[What you should do] Your answer must hold only the lines below from the line containing "Screen dimensions: 1002x590" through the line containing "Task: Open the Connect section link", each reproduced exactly.

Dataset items
________________________________________

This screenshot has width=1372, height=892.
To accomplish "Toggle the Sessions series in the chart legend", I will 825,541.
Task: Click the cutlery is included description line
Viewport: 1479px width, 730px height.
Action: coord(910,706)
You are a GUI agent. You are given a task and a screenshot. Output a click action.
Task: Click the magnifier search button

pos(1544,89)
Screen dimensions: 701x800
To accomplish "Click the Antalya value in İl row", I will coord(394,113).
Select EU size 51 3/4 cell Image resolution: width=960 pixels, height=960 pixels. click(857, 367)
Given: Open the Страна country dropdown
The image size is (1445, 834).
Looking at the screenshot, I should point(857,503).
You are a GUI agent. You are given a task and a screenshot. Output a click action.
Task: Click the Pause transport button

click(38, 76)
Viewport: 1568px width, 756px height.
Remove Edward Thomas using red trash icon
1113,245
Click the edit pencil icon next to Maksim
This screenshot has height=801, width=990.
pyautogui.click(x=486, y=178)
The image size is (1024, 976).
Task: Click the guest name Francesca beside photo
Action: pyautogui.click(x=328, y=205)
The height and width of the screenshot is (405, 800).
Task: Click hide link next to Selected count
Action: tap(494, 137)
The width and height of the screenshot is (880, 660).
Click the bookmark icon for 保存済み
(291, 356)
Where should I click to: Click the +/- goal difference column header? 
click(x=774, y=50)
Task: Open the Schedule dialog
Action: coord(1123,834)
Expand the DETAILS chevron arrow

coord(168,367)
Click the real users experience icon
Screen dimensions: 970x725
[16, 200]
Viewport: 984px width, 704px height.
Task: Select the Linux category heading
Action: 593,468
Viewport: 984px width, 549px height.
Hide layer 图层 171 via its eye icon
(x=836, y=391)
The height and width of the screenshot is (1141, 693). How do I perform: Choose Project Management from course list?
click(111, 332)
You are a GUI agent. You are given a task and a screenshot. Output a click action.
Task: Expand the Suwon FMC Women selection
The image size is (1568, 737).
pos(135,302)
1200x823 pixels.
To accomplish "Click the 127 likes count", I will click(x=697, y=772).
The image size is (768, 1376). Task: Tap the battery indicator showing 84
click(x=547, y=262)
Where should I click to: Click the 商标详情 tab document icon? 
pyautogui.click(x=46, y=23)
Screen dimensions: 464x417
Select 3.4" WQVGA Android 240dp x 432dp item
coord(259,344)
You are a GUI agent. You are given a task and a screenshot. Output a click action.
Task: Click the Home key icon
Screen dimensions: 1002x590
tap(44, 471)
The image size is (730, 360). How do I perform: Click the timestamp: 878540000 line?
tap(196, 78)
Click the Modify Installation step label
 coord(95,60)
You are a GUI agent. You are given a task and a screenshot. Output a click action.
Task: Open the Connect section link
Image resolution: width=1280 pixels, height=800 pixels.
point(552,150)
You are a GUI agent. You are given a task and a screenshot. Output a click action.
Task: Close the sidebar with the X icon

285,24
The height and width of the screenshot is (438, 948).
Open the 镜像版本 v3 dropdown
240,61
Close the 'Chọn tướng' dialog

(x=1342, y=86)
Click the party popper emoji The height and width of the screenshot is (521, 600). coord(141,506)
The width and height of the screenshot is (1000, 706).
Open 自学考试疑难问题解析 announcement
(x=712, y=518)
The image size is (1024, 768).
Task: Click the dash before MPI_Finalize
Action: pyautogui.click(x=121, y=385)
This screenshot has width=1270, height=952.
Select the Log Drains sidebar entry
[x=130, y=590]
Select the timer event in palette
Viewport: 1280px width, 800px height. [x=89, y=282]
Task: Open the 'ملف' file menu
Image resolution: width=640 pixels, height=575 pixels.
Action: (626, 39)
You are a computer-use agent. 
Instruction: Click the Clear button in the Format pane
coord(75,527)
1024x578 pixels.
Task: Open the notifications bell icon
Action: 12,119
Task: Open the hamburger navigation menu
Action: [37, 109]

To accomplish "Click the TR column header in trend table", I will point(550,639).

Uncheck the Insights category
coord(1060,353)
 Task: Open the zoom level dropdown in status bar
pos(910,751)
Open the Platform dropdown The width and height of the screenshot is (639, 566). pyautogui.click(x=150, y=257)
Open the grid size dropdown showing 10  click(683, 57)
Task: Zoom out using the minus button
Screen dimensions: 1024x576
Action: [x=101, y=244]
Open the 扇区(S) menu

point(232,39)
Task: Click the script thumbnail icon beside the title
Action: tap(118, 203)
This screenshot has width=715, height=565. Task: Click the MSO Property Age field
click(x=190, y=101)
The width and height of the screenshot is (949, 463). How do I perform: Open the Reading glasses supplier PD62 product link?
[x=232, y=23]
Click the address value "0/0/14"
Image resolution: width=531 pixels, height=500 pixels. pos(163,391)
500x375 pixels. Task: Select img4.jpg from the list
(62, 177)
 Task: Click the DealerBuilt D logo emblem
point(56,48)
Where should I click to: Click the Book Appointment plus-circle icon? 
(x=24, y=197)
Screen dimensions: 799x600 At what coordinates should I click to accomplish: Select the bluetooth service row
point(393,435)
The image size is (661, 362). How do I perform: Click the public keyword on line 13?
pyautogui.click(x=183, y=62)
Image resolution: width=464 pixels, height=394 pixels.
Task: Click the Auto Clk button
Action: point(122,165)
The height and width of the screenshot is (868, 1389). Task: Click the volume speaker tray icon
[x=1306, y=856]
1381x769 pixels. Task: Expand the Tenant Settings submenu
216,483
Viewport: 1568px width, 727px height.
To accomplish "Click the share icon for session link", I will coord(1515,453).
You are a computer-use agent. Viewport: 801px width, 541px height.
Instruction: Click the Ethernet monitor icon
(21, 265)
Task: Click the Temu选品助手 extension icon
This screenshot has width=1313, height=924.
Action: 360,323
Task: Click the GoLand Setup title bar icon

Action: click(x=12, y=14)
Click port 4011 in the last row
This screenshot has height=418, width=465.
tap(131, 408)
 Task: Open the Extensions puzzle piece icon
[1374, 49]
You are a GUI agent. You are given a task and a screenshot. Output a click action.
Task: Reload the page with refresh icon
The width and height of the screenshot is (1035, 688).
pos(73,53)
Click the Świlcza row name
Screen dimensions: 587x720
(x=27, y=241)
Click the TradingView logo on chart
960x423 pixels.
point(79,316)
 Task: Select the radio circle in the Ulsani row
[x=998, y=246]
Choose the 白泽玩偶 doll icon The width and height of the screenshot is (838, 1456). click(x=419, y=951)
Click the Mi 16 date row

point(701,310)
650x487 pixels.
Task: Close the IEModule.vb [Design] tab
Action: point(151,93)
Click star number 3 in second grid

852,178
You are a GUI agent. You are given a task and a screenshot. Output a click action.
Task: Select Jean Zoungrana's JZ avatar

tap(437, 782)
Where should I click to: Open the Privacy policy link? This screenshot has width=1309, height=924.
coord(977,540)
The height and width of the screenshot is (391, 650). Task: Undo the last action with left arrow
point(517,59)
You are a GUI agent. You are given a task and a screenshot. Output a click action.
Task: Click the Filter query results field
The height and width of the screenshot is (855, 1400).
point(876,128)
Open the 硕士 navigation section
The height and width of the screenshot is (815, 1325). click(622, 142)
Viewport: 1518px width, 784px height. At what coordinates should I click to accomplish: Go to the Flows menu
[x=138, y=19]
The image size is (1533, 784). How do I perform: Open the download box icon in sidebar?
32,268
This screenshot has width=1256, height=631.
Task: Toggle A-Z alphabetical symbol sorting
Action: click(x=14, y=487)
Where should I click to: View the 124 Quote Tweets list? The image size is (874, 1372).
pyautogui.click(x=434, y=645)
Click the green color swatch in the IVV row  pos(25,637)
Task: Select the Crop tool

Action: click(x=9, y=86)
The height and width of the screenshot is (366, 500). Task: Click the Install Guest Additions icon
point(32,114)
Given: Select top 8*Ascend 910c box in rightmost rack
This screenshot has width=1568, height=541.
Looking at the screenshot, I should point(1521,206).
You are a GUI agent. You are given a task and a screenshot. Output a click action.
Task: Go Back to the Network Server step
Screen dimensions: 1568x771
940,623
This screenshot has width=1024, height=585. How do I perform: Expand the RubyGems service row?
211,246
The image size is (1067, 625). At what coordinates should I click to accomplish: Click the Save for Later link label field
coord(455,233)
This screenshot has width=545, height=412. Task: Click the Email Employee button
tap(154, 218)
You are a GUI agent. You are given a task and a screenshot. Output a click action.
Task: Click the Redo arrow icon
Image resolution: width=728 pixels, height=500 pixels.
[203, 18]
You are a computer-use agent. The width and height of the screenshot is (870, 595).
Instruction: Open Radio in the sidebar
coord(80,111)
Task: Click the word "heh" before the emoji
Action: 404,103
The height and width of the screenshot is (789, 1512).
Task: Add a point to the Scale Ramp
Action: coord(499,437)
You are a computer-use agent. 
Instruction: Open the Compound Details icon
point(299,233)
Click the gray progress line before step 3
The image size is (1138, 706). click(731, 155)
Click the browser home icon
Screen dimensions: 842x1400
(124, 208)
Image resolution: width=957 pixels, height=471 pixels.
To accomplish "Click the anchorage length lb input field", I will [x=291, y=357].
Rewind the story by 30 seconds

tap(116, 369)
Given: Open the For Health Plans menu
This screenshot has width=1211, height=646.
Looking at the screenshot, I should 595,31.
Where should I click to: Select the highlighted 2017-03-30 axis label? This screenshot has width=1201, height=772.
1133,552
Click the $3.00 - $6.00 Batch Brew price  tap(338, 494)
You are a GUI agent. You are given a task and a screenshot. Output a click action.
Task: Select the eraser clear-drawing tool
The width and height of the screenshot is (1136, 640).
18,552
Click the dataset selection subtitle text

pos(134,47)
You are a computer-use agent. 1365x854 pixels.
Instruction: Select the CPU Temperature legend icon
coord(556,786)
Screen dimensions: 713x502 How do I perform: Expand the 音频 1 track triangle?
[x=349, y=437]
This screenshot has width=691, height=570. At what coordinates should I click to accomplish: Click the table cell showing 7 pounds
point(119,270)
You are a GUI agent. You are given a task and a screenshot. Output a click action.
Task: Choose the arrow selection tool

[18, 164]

________________________________________

[Solution for this exercise]
Screen dimensions: 1002x590
tap(44, 471)
The image size is (730, 360). How do I perform: Click the timestamp: 878540000 line?
tap(196, 78)
Click the Modify Installation step label
 coord(95,60)
You are a GUI agent. You are given a task and a screenshot. Output a click action.
Task: Open the Connect section link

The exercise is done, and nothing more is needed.